__Requirement__.
Your task is to copy the stretch of lines in the records below that begins with the line containing "Task: Open the" and ends with the line containing "1258x1225 pixels.", exactly as written, with nothing added.

*** Opening of Supplied data ***

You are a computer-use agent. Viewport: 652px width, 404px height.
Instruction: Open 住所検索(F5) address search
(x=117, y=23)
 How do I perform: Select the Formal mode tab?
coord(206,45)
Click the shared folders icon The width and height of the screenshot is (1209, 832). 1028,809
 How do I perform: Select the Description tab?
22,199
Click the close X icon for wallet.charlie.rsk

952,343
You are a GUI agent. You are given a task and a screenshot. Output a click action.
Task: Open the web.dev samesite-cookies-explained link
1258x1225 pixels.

*** Close of Supplied data ***
*** Opening of Supplied data ***

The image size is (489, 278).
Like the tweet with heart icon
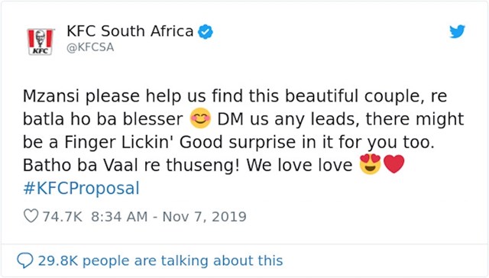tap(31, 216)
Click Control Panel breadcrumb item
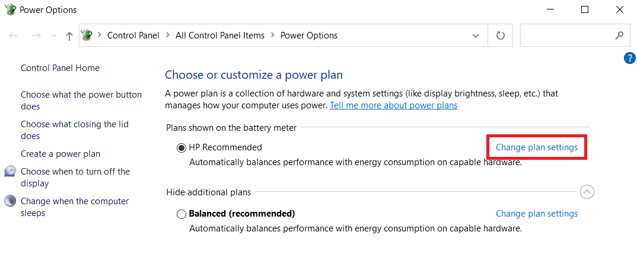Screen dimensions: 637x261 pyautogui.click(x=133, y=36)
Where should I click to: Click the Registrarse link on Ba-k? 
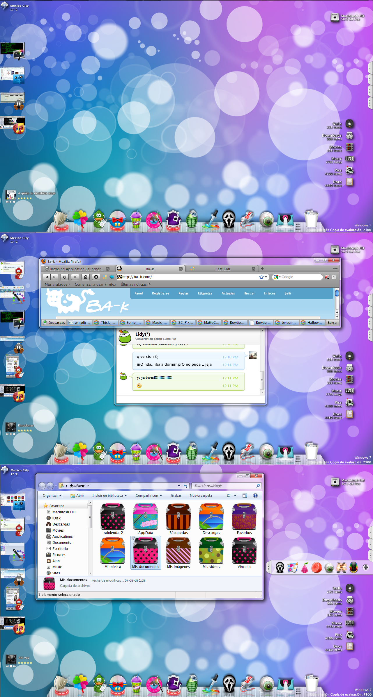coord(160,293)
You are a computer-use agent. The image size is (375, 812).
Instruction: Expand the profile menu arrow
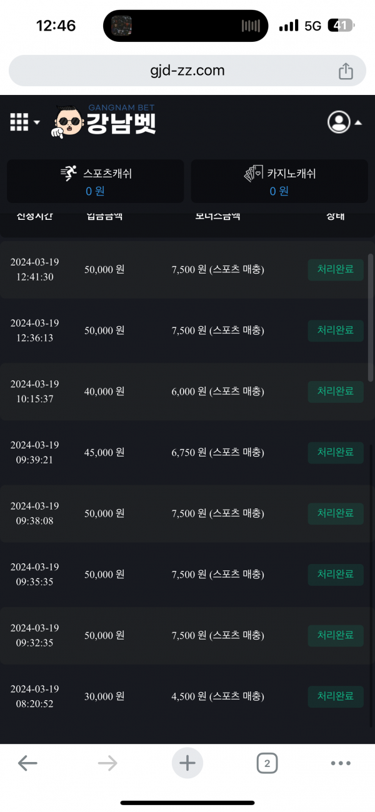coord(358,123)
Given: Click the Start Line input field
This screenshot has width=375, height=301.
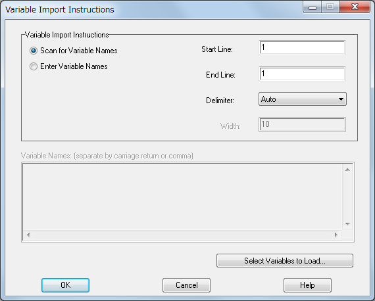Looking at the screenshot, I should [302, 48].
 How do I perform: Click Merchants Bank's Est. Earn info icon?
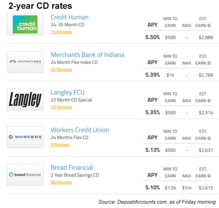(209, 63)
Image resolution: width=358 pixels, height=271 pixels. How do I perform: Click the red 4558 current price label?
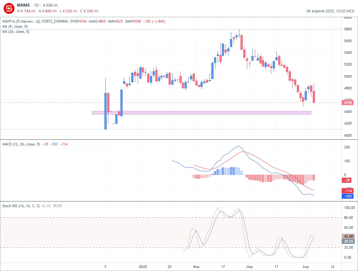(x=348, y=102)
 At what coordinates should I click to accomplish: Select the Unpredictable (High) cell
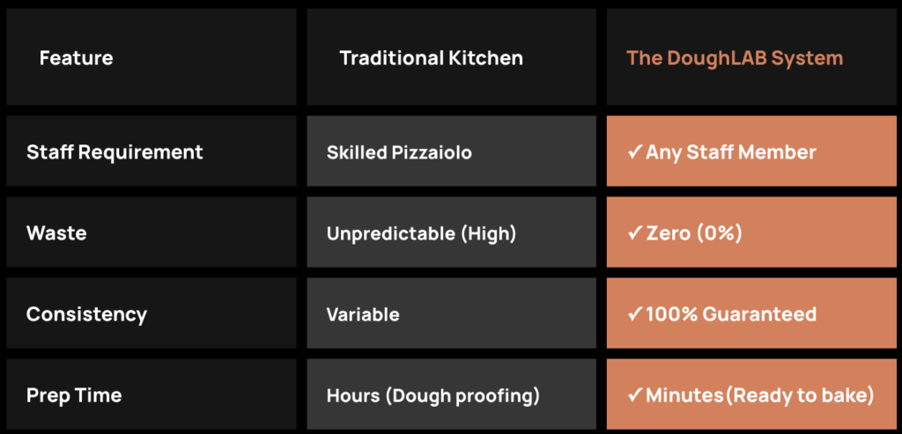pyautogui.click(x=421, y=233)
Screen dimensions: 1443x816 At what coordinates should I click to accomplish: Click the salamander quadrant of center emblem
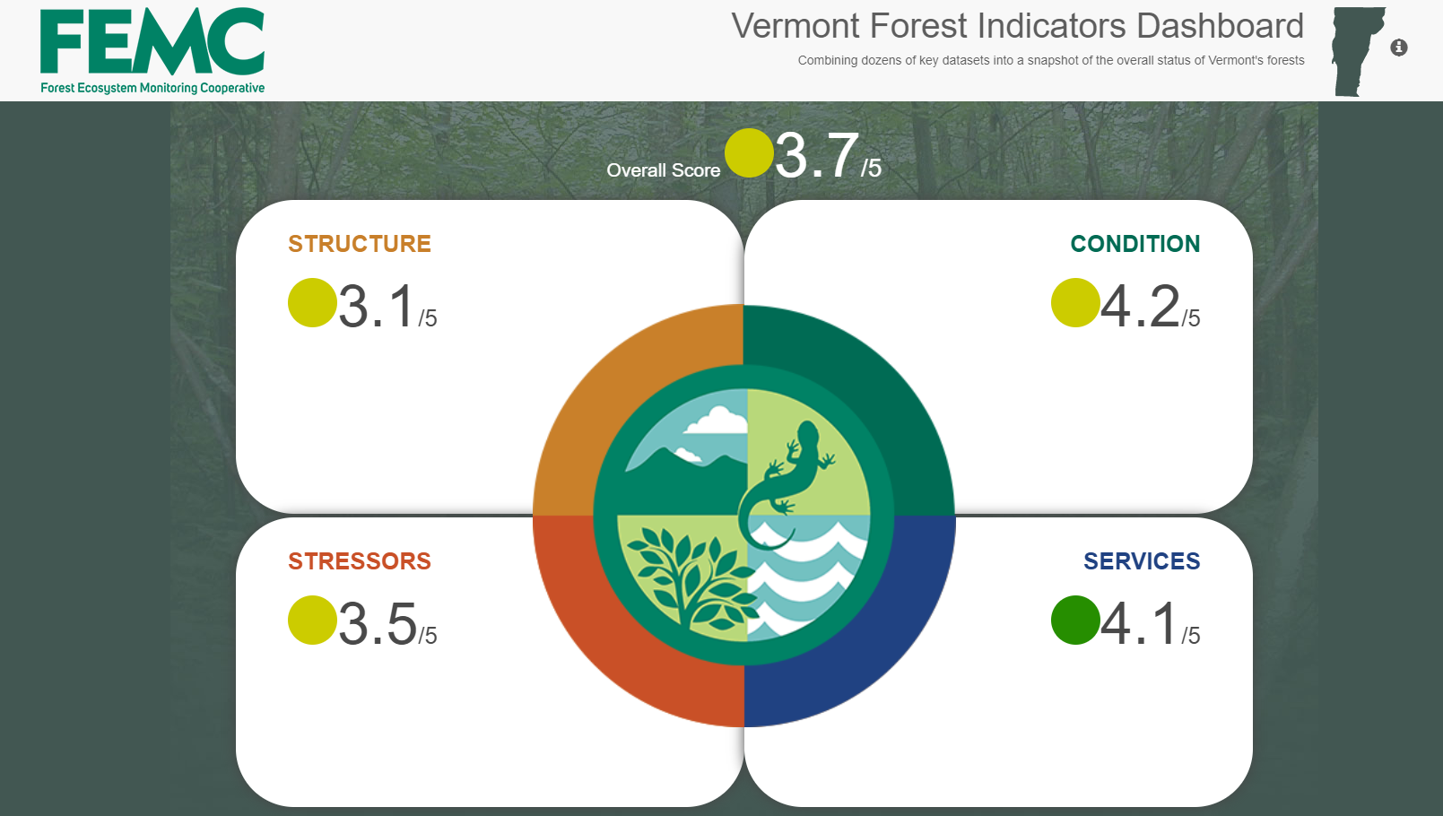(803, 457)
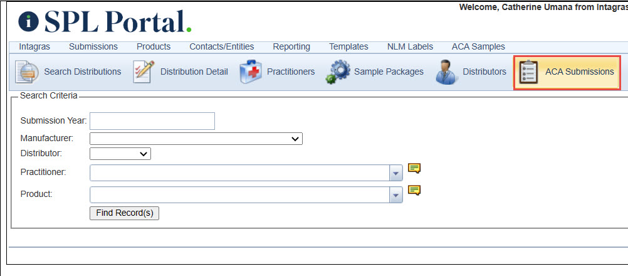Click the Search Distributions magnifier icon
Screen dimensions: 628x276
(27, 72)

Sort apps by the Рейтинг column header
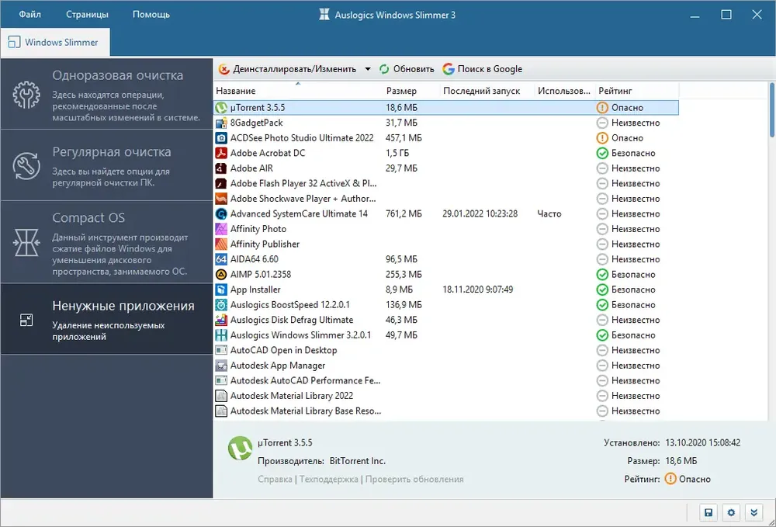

*** Close of Supplied data ***
*** Opening of Supplied data ***

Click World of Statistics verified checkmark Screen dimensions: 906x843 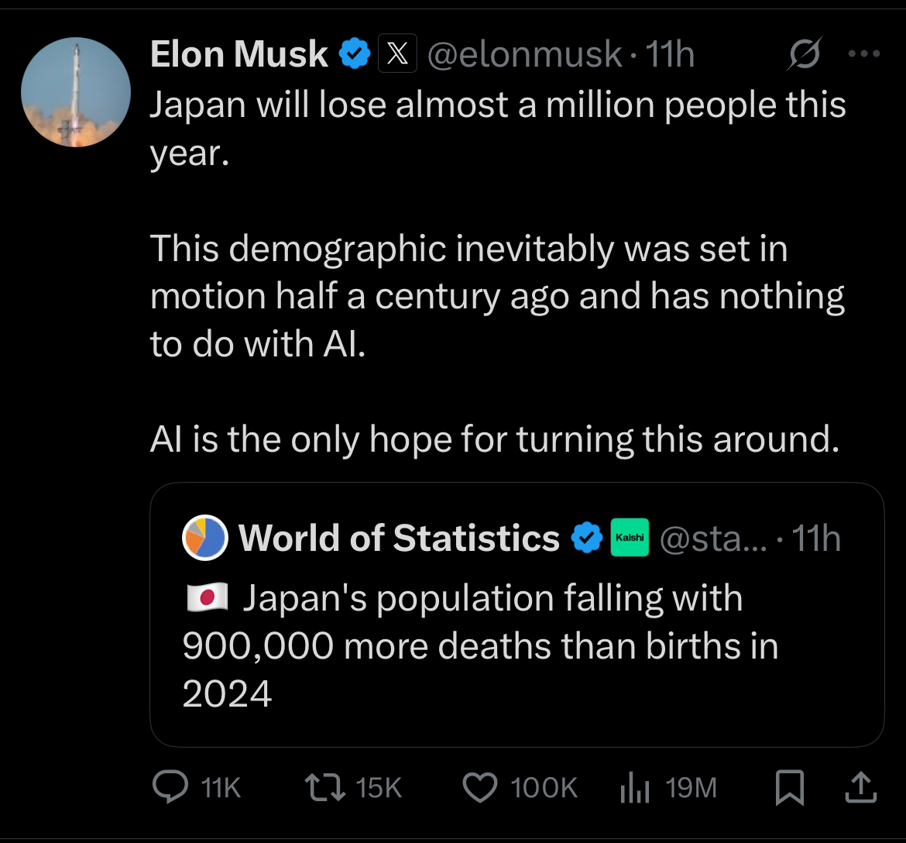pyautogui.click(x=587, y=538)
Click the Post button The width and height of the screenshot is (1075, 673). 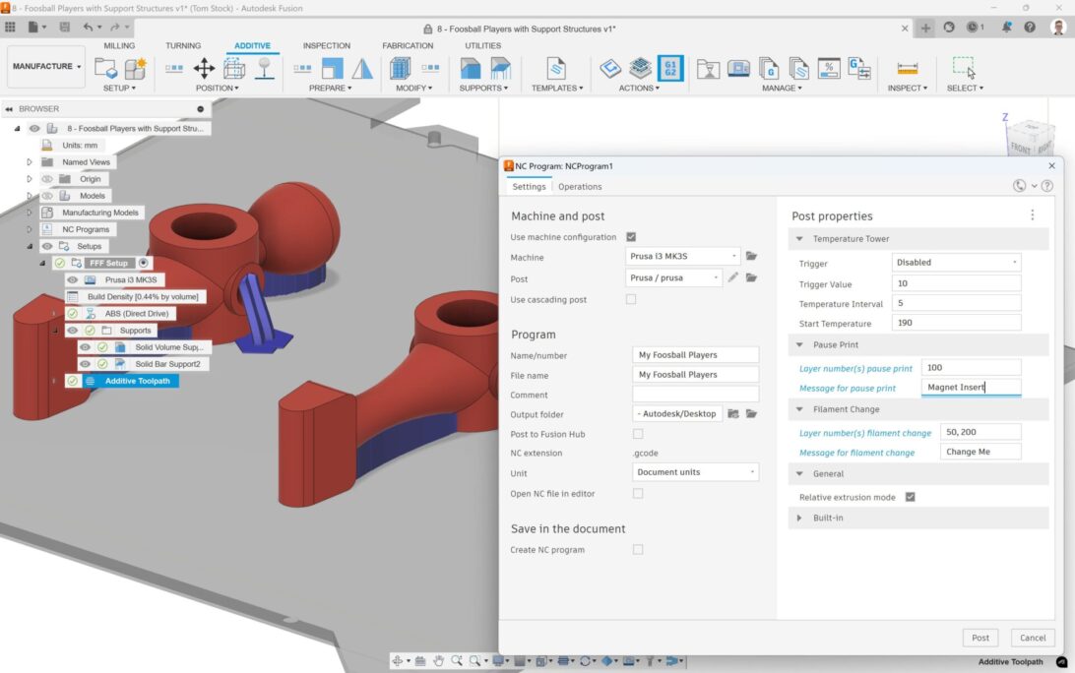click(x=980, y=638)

*** Close of Supplied data ***

__Output for this task__.
Task: Open the web.dev samesite-cookies-explained link
1258x1225 pixels.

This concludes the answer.